#### [PROBLEM REQUIREMENTS]
Your answer should contain every line of the records, transcribed word for word.

#### [Dataset entries]
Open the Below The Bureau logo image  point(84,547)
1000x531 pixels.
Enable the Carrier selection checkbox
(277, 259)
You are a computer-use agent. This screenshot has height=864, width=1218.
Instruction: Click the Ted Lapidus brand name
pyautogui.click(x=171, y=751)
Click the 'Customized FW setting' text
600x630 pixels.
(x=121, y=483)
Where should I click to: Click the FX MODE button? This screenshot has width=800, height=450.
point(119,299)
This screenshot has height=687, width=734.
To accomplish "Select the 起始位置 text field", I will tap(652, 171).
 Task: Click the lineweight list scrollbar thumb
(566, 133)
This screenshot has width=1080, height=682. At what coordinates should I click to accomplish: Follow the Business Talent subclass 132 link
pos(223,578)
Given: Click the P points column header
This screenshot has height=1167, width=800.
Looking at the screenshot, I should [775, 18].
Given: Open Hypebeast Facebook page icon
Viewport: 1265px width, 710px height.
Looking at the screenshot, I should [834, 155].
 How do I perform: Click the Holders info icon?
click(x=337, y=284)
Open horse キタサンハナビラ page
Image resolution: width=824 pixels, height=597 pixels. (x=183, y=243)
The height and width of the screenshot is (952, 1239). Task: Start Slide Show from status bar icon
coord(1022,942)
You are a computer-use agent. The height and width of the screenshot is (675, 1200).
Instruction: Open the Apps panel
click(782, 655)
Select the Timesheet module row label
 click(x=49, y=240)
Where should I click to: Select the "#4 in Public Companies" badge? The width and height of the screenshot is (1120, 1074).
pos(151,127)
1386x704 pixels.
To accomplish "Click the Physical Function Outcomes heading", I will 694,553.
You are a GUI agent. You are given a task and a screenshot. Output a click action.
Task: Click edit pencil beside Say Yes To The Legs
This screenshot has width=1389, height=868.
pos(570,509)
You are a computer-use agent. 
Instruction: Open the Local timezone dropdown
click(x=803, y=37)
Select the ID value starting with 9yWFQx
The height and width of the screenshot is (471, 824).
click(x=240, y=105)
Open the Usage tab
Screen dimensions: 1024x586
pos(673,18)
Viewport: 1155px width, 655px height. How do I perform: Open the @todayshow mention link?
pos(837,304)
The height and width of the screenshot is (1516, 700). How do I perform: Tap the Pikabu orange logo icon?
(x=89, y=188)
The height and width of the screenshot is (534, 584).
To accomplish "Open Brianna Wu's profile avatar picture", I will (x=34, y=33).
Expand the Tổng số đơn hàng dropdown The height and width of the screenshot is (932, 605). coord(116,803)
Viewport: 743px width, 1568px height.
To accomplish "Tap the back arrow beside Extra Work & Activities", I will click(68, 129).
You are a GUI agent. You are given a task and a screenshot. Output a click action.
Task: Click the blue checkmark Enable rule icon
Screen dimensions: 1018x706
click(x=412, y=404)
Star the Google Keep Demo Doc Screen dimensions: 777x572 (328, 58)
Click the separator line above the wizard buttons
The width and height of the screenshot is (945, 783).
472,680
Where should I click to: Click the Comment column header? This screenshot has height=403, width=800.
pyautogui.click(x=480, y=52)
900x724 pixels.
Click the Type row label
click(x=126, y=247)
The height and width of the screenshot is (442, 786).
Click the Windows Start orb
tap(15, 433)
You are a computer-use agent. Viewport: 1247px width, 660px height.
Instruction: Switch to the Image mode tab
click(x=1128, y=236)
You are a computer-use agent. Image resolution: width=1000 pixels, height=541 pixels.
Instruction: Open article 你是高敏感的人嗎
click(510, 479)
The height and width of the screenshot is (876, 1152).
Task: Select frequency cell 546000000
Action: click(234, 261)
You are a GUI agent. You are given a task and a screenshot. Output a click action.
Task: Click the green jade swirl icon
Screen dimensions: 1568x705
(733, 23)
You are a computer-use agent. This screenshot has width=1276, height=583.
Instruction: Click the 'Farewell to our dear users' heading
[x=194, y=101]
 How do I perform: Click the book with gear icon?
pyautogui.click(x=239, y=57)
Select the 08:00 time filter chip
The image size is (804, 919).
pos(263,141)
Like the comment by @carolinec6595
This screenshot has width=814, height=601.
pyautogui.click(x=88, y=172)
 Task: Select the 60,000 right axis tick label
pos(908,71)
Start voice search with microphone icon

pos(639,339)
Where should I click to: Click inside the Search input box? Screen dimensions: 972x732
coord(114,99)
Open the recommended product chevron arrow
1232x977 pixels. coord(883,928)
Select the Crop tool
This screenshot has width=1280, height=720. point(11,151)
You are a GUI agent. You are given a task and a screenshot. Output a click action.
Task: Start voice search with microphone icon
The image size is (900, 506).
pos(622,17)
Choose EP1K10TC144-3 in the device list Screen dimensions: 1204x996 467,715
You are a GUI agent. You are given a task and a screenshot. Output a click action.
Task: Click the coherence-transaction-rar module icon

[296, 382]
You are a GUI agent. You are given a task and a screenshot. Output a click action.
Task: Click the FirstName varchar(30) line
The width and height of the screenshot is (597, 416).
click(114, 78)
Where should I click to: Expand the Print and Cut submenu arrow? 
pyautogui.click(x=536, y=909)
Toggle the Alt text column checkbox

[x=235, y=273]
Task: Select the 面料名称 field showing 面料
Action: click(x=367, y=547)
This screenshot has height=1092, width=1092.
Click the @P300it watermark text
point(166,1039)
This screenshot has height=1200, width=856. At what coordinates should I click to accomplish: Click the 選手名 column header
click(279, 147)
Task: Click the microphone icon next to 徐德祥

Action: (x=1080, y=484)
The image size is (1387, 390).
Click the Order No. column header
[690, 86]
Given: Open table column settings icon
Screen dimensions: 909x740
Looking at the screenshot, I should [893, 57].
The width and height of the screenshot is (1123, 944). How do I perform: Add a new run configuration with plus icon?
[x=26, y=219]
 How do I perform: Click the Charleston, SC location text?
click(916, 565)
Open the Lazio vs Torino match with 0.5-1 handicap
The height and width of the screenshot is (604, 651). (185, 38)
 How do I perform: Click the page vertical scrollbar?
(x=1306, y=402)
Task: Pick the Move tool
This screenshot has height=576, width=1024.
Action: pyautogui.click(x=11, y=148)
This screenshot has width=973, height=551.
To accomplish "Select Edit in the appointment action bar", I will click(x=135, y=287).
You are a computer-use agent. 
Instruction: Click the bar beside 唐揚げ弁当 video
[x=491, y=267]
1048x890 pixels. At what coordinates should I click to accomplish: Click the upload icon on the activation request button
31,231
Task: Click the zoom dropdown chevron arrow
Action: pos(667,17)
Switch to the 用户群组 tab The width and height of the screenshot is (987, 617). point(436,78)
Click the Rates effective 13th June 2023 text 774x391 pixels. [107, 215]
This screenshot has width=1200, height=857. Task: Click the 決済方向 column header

#### [YOUR RESPONSE]
Open the Below The Bureau logo image  point(84,547)
1000x531 pixels.
Enable the Carrier selection checkbox
(277, 259)
You are a computer-use agent. This screenshot has height=864, width=1218.
Instruction: Click the Ted Lapidus brand name
pyautogui.click(x=171, y=751)
Click the 'Customized FW setting' text
600x630 pixels.
(x=121, y=483)
Where should I click to: Click the FX MODE button? This screenshot has width=800, height=450.
point(119,299)
This screenshot has height=687, width=734.
To accomplish "Select the 起始位置 text field", I will tap(652, 171).
 Task: Click the lineweight list scrollbar thumb
(566, 133)
This screenshot has width=1080, height=682. At what coordinates should I click to accomplish: Follow the Business Talent subclass 132 link
pos(223,578)
Given: Click the P points column header
This screenshot has height=1167, width=800.
Looking at the screenshot, I should [775, 18].
Given: Open Hypebeast Facebook page icon
Viewport: 1265px width, 710px height.
Looking at the screenshot, I should [834, 155].
 How do I perform: Click the Holders info icon?
click(x=337, y=284)
Open horse キタサンハナビラ page
Image resolution: width=824 pixels, height=597 pixels. (x=183, y=243)
The height and width of the screenshot is (952, 1239). Task: Start Slide Show from status bar icon
coord(1022,942)
You are a computer-use agent. The height and width of the screenshot is (675, 1200).
Instruction: Open the Apps panel
click(782, 655)
Select the Timesheet module row label
 click(x=49, y=240)
Where should I click to: Select the "#4 in Public Companies" badge? The width and height of the screenshot is (1120, 1074).
pos(151,127)
1386x704 pixels.
To accomplish "Click the Physical Function Outcomes heading", I will 694,553.
You are a GUI agent. You are given a task and a screenshot. Output a click action.
Task: Click edit pencil beside Say Yes To The Legs
This screenshot has width=1389, height=868.
pos(570,509)
You are a computer-use agent. 
Instruction: Open the Local timezone dropdown
click(x=803, y=37)
Select the ID value starting with 9yWFQx
The height and width of the screenshot is (471, 824).
click(x=240, y=105)
Open the Usage tab
Screen dimensions: 1024x586
pos(673,18)
Viewport: 1155px width, 655px height. How do I perform: Open the @todayshow mention link?
pos(837,304)
The height and width of the screenshot is (1516, 700). How do I perform: Tap the Pikabu orange logo icon?
(x=89, y=188)
The height and width of the screenshot is (534, 584).
To accomplish "Open Brianna Wu's profile avatar picture", I will (x=34, y=33).
Expand the Tổng số đơn hàng dropdown The height and width of the screenshot is (932, 605). coord(116,803)
Viewport: 743px width, 1568px height.
To accomplish "Tap the back arrow beside Extra Work & Activities", I will click(68, 129).
You are a GUI agent. You are given a task and a screenshot. Output a click action.
Task: Click the blue checkmark Enable rule icon
Screen dimensions: 1018x706
click(x=412, y=404)
Star the Google Keep Demo Doc Screen dimensions: 777x572 (328, 58)
Click the separator line above the wizard buttons
The width and height of the screenshot is (945, 783).
472,680
Where should I click to: Click the Comment column header? This screenshot has height=403, width=800.
pyautogui.click(x=480, y=52)
900x724 pixels.
Click the Type row label
click(x=126, y=247)
The height and width of the screenshot is (442, 786).
Click the Windows Start orb
tap(15, 433)
You are a computer-use agent. Viewport: 1247px width, 660px height.
Instruction: Switch to the Image mode tab
click(x=1128, y=236)
You are a computer-use agent. Image resolution: width=1000 pixels, height=541 pixels.
Instruction: Open article 你是高敏感的人嗎
click(510, 479)
The height and width of the screenshot is (876, 1152).
Task: Select frequency cell 546000000
Action: click(234, 261)
You are a GUI agent. You are given a task and a screenshot. Output a click action.
Task: Click the green jade swirl icon
Screen dimensions: 1568x705
(733, 23)
You are a computer-use agent. This screenshot has width=1276, height=583.
Instruction: Click the 'Farewell to our dear users' heading
[x=194, y=101]
 How do I perform: Click the book with gear icon?
pyautogui.click(x=239, y=57)
Select the 08:00 time filter chip
The image size is (804, 919).
pos(263,141)
Like the comment by @carolinec6595
This screenshot has width=814, height=601.
pyautogui.click(x=88, y=172)
 Task: Select the 60,000 right axis tick label
pos(908,71)
Start voice search with microphone icon

pos(639,339)
Where should I click to: Click inside the Search input box? Screen dimensions: 972x732
coord(114,99)
Open the recommended product chevron arrow
1232x977 pixels. coord(883,928)
Select the Crop tool
This screenshot has width=1280, height=720. point(11,151)
You are a GUI agent. You are given a task and a screenshot. Output a click action.
Task: Start voice search with microphone icon
The image size is (900, 506).
pos(622,17)
Choose EP1K10TC144-3 in the device list Screen dimensions: 1204x996 467,715
You are a GUI agent. You are given a task and a screenshot. Output a click action.
Task: Click the coherence-transaction-rar module icon

[296, 382]
You are a GUI agent. You are given a task and a screenshot. Output a click action.
Task: Click the FirstName varchar(30) line
The width and height of the screenshot is (597, 416).
click(114, 78)
Where should I click to: Expand the Print and Cut submenu arrow? 
pyautogui.click(x=536, y=909)
Toggle the Alt text column checkbox

[x=235, y=273]
Task: Select the 面料名称 field showing 面料
Action: click(x=367, y=547)
This screenshot has height=1092, width=1092.
Click the @P300it watermark text
point(166,1039)
This screenshot has height=1200, width=856. At what coordinates should I click to accomplish: Click the 選手名 column header
click(279, 147)
Task: Click the microphone icon next to 徐德祥

Action: (x=1080, y=484)
The image size is (1387, 390).
Click the Order No. column header
[690, 86]
Given: Open table column settings icon
Screen dimensions: 909x740
Looking at the screenshot, I should [893, 57].
The width and height of the screenshot is (1123, 944). How do I perform: Add a new run configuration with plus icon?
[x=26, y=219]
 How do I perform: Click the Charleston, SC location text?
click(916, 565)
Open the Lazio vs Torino match with 0.5-1 handicap
The height and width of the screenshot is (604, 651). (185, 38)
 How do I perform: Click the page vertical scrollbar?
(x=1306, y=402)
Task: Pick the Move tool
This screenshot has height=576, width=1024.
Action: pyautogui.click(x=11, y=148)
This screenshot has width=973, height=551.
To accomplish "Select Edit in the appointment action bar", I will click(x=135, y=287).
You are a computer-use agent. 
Instruction: Click the bar beside 唐揚げ弁当 video
[x=491, y=267]
1048x890 pixels. At what coordinates should I click to accomplish: Click the upload icon on the activation request button
31,231
Task: Click the zoom dropdown chevron arrow
Action: pos(667,17)
Switch to the 用户群组 tab The width and height of the screenshot is (987, 617). point(436,78)
Click the Rates effective 13th June 2023 text 774x391 pixels. [107, 215]
This screenshot has width=1200, height=857. Task: Click the 決済方向 column header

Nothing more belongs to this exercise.